- **AIM OF THE TASK**
When you reach the line with "Task: Click the", transcribe it and each line after it through the last one below, exactly. Pictures stay out.

- **DATASET ENTRIES**
========
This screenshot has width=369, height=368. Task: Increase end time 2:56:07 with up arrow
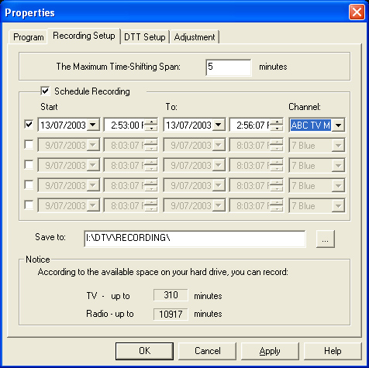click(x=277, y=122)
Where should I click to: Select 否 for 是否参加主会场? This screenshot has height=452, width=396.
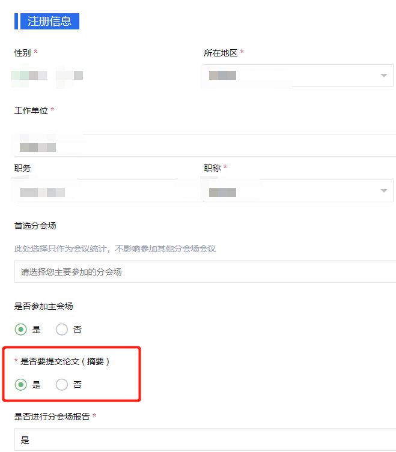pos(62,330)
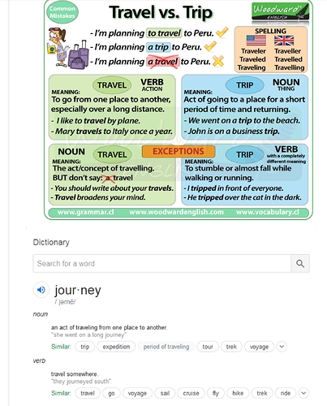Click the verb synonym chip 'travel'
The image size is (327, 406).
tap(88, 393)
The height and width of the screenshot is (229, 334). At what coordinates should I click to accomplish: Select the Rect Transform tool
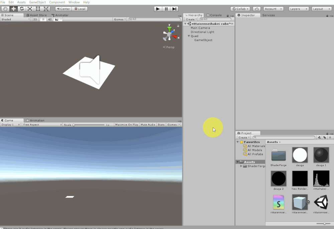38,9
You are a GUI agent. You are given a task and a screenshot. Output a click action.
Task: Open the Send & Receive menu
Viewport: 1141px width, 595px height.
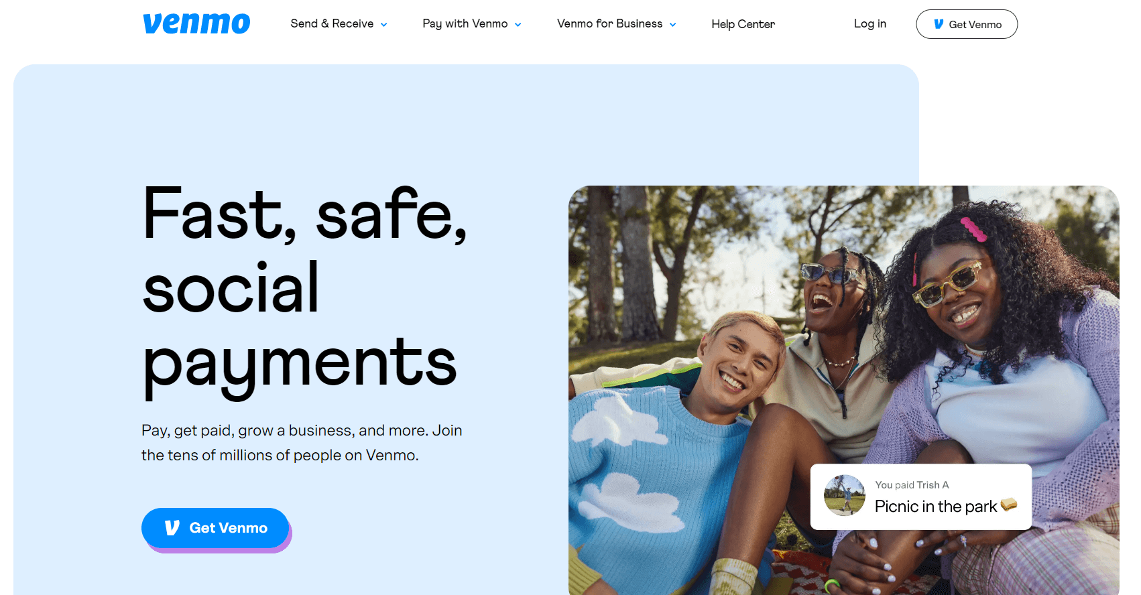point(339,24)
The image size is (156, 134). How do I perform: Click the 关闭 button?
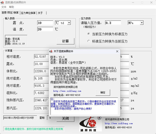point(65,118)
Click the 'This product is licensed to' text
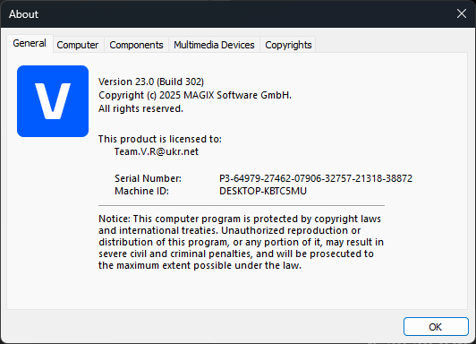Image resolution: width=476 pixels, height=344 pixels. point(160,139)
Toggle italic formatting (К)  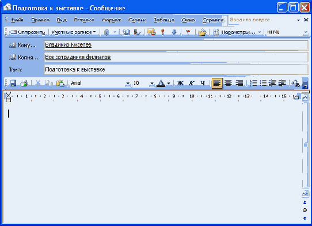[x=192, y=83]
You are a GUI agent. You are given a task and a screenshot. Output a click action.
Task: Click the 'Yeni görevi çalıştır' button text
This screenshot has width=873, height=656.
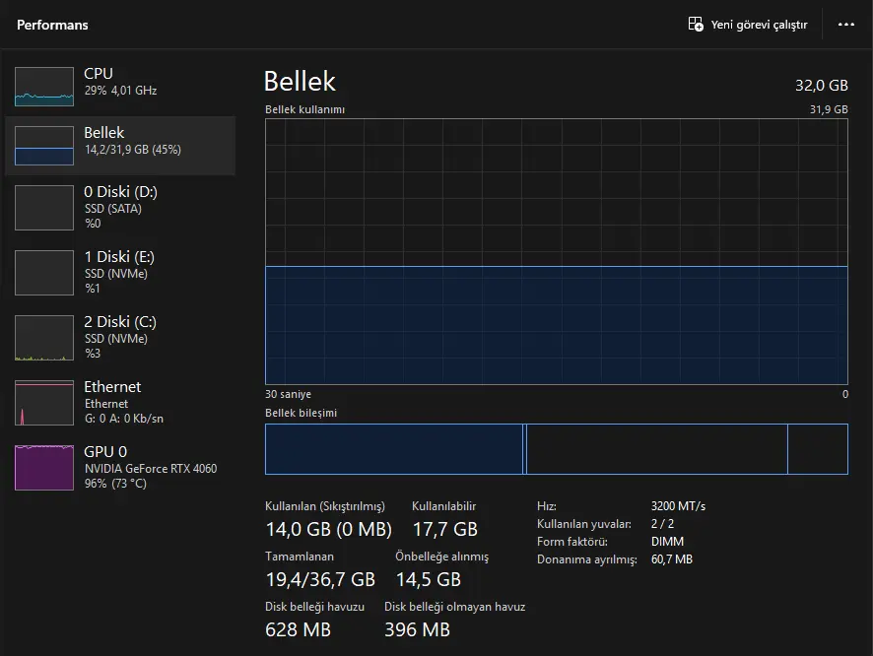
========
- **OUTPUT OF THE TASK**
Task: Click the 'Yeni görevi çalıştır' button text
This screenshot has width=873, height=656.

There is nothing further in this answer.